*** Dataset excerpts

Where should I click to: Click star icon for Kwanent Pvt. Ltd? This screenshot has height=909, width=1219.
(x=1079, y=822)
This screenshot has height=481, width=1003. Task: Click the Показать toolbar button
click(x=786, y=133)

******
*** Dataset excerpts

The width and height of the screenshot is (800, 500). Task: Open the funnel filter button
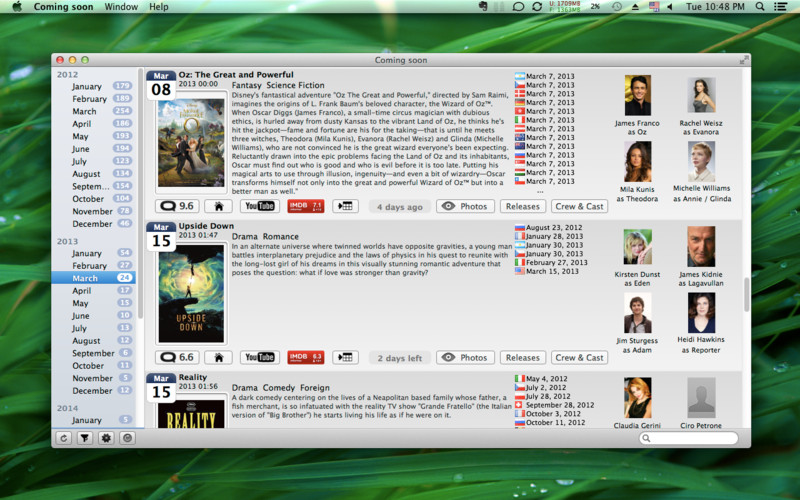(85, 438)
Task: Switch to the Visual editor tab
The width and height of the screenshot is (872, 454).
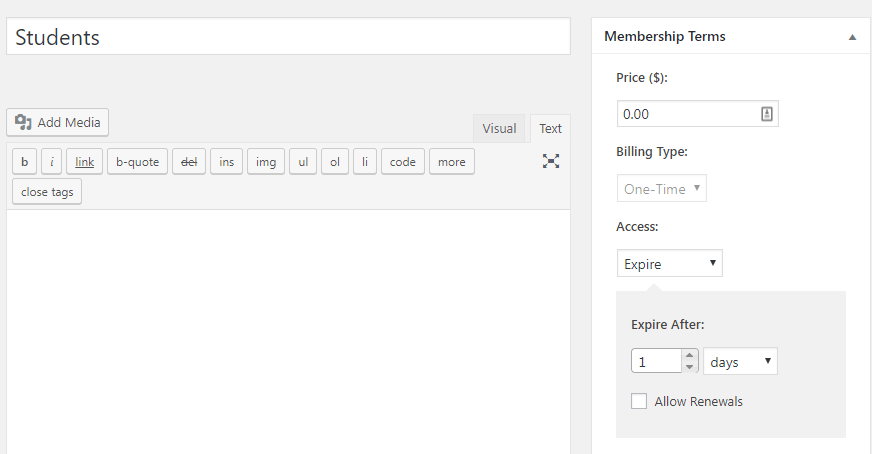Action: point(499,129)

******

## Task description
Copy out the items from the line with "Where should I" up to and including the line with "click(x=786, y=133)", swapping "star icon" for "favorite icon" and leaving everything else as it is.

## Written solution
Where should I click to: Click favorite icon for Kwanent Pvt. Ltd? This screenshot has height=909, width=1219.
(x=1079, y=822)
This screenshot has height=481, width=1003. Task: Click the Показать toolbar button
click(x=786, y=133)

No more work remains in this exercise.